Она протягивает мне несколько исписанных листов бумаги, но я, даже не взглянув на идеально ровные строчки, разрываю договор и бросаю обрывки через плечо. Комната наполняется шорохами от разлетевшихся по полу белых клочьев. Вот теперь Койн недовольна. Вот теперь в её голосе слышится упрёк.
— Честное слово, Генриетта, ты как ребенок!
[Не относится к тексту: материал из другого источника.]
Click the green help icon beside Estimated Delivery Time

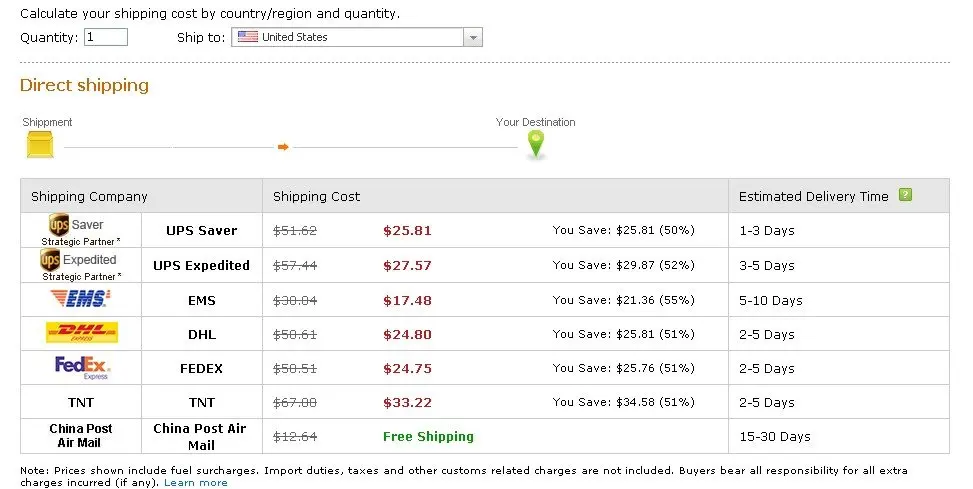tap(905, 195)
Вцепилась в одну игрушку, забыв обо всем на свете, и не хочешь даже думать ни о чем другом!
«Хеймитч — игрушка?», — я напоминаю себе о том, что эта женщина не знает, какие отношения связывают… связывали нас.
— Ты должна заботиться не только о других, но и о себе.
«О, так вы собираетесь убить меня, если я откажусь подчиняться? Отлично. Можете начинать. Сопротивляться не буду, обещаю.»
— У тебя впереди целая жизнь. И война, которую нужно не только пережить, но и выиграть.
«Нужно? Кому? Моя война окончена. А вы… Хоть грудью на амбразуру бросайтесь, мне плевать.»
— Может, скажешь что-нибудь?
Бросаю на неё вопросительный взгляд. «Я и говорю.» Она встаёт.
— Тебе нужно время, я понимаю.
«Но у нас его нет, да?»
— Буду ждать тебя в Штабе.
«Не ждите, я не приду.»
Женщина протягивает ко мне руку, пытаясь погладить по голове. Я отшатываюсь так резко, что чуть не падаю со стула. Койн вздыхает и наконец уходит.
— Мне жаль, Генриетта. Правда жаль, — напоследок говорит она. — Я знаю, что значит терять близких.
«Возможно. Но сейчас вам жаль потерять не человека, а символ революции, о которой вы заботитесь так рьяно, словно это ваш ребёнок. Вы сами как ребенок, госпожа Президент. Только игрушки у вас более взрослые.»
Хочется спать. Разве уже ночь? Встаю из-за стола, делаю два шага в сторону, падаю на койку. Зарываюсь лицом в подушку и забываюсь глубоким сном. Засыпаю, не переставая спрашивать себя, что в Койн настоящее — показное бессердечие или глубоко спрятанная сердечность?